(Bloodstar 2002)
L’australiana Cat Hope è una tra le figure più versatili e poliedriche dell’intero panorama musicale sperimentale (e non). Un’artista in grado di fluttuare con estrema agilità dalle oscure sonorità industrial-oriented del progetto Lux Mammoth alle crepuscolari dolcezze del pop decadente dei Gata Negra. La sua abilità nel cimentarsi con le più svariate forme di composizione (dai lavori musicali per la danza, il cinema, il teatro, alla ‘tradizionale’ rock song, alle lunghe ed evocative composizioni ambientali) e la sua flessibilità in campo artistico (oltre ad aver diretto cortometraggi e opere teatrali è ora impegnata nel progetto audio-visuale CavITY sulle nuove vie di integrazione tra musica ed immagine) sono davvero disarmanti. Nonostante sia diplomata in flauto e abbia collaborato con artisti ed ensemble tra i più diversi (dall’Opera Bellini di Catania alla percussionista d’avanguardia Ikue Mori proseguendo per una lista che include: Jon Rose, Hugo Race, Stellarc, Irene Moon, Mick Harvey…), il vero principio motore di tutta la sua vena artistica è riconducibile ad un dispositivo dotato di quattro corde, cui è di solito attribuito un ruolo di secondo piano e che viene comunemente indicato col termine: basso elettrico.

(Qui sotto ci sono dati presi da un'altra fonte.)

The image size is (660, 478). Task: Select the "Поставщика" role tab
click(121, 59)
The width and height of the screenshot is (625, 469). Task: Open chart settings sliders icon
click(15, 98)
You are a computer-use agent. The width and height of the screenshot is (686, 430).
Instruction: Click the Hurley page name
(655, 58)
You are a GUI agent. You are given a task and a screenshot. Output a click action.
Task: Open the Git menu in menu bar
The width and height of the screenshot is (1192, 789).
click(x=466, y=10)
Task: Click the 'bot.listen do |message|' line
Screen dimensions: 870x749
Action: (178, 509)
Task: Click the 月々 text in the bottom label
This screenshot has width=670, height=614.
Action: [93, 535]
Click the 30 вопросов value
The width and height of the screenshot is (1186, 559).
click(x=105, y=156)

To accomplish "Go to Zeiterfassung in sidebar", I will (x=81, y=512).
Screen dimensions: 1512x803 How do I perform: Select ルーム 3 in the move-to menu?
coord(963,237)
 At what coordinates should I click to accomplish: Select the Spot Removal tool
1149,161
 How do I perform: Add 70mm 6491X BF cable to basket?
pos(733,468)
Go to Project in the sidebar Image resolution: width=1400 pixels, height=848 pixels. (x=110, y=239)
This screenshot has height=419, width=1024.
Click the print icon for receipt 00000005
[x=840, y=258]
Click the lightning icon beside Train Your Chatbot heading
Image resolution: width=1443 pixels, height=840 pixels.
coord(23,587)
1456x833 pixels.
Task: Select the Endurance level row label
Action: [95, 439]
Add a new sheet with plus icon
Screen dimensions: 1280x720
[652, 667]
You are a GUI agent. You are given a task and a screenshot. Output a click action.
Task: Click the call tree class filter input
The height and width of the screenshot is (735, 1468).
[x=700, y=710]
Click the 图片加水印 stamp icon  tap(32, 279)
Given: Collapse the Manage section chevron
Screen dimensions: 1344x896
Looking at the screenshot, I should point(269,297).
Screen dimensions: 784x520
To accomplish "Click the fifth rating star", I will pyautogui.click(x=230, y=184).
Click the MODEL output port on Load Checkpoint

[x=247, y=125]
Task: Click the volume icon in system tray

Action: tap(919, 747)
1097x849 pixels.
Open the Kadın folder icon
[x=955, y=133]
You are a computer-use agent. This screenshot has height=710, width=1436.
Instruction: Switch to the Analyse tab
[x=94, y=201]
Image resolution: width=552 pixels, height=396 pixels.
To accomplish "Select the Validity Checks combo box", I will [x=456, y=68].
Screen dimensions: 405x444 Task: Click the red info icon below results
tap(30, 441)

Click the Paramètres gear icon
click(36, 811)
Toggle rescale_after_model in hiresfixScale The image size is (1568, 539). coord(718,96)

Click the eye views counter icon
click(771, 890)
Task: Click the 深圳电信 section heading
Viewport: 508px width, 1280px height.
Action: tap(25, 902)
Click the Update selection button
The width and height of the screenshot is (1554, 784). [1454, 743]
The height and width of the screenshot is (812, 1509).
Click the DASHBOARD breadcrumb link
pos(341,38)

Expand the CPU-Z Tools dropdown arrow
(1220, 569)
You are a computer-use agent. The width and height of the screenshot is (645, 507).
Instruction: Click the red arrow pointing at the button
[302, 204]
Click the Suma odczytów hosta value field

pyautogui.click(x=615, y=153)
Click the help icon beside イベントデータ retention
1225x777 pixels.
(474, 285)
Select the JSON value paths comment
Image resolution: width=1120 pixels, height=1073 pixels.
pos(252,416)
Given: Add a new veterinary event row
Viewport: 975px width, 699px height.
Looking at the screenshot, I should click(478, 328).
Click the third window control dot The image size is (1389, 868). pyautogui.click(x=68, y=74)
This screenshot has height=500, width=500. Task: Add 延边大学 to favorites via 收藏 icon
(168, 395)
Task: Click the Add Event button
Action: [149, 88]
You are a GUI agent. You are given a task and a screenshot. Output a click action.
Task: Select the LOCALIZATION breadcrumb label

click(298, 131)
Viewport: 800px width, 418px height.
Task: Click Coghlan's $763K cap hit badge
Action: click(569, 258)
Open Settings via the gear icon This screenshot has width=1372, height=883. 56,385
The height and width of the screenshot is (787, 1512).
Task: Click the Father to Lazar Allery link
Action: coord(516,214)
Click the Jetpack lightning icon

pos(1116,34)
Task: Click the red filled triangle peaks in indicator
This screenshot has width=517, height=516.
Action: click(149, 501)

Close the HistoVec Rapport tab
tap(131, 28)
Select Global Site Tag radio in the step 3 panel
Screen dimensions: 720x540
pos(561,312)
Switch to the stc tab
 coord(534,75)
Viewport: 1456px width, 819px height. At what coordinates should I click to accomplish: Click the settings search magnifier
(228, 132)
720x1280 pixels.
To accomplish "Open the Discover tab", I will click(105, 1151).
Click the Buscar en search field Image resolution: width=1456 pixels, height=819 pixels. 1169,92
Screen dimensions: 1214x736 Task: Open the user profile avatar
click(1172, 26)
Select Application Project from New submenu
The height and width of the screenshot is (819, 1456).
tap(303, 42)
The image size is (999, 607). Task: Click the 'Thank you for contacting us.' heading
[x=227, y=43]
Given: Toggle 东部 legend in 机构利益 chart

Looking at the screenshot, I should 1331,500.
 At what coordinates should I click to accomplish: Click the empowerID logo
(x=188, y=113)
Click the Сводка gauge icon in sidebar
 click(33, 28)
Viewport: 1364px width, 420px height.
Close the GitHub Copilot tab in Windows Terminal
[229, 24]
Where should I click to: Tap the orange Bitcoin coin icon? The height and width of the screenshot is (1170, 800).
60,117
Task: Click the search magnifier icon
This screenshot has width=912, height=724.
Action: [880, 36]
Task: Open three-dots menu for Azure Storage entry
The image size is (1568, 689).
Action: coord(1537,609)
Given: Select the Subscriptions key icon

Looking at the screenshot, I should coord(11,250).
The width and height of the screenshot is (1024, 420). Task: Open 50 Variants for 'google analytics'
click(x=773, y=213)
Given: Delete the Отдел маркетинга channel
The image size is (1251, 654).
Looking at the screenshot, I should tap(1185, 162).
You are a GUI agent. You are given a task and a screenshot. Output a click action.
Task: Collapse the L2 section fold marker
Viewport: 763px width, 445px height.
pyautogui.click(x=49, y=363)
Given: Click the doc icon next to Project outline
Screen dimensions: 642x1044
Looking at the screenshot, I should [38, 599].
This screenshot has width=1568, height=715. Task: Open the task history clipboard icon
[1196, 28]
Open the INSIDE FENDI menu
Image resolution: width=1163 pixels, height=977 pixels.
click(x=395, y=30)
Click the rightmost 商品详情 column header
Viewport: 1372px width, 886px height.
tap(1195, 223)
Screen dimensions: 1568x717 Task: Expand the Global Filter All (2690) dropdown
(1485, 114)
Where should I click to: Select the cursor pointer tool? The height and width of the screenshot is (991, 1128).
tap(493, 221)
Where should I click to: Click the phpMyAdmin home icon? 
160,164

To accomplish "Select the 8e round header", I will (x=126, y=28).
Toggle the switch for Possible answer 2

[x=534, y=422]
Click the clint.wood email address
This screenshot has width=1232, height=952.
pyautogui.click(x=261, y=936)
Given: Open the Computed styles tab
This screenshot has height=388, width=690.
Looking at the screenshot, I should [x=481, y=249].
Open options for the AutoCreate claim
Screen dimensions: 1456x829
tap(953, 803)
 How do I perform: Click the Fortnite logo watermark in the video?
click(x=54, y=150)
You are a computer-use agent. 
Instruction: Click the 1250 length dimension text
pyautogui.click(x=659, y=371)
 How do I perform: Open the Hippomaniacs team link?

L’amore viscerale di Cat per le potenzialità di questo strumento si dispiega ora a tutto campo in questo suo magnifico lavoro solista intitolato ‘Fetish’. Se ognuno ha una sana perversione feticista per qualcosa, Cat ha la sua. Nella sua musica il basso diventa qualcosa di più che un oggetto da venerare. Diventa un oggetto misterioso di cui svelare i reconditi segreti e a cui attribuire di volta in volta una diversa funzione lungo il percorso delle ventuno tracce sonore: ora è pura ed irriconoscibile fonte di suoni (a loro volta soggetti a deformazione digital-analogica), ora è oggetto ‘suonato’ nei modi meno convenzionali, ora presenza aliena e inquietante. Il disco in questione è un’ode incondizionata alle basse frequenze, ai magici e magnetici soundscapes in qualche modo demiurgicamente ‘estratti’ dallo strumento ora in forma di note dilatate, ora in forma di ossessivi clangori. Tutta l’opera è poi in rigoroso real-time dato che parte delle tracce del disco sono registrate dal vivo e le altre realizzate in studio in presa diretta e senza le stratificazioni aggiuntive tipiche della laptop generation. Per quanto riguarda i riferimenti è sicuramente più interessante citare quelli a livello di attitudine artistica che quelli riguardanti le sonorità vere e proprie (tutte legate comunque ad un ambient mesmerica e isolazionista): Cat si situa in una ipotetica linea trasversale che unisce lo sperimentalismo ‘colto’ di Annette Krebs (già promo del mese su queste pagine) alla giocosità esplorativa di Bill Horist. Se questi ultimi sono i ricognitori degli opposti emisferi del pianeta chitarra, non mi resta che essere d’accordo con Time Off Magazine confermandovi che Cat Hope… è indubbiamente la regina del basso. Irrinunciabile il piacere di addentrarsi nel suo regno.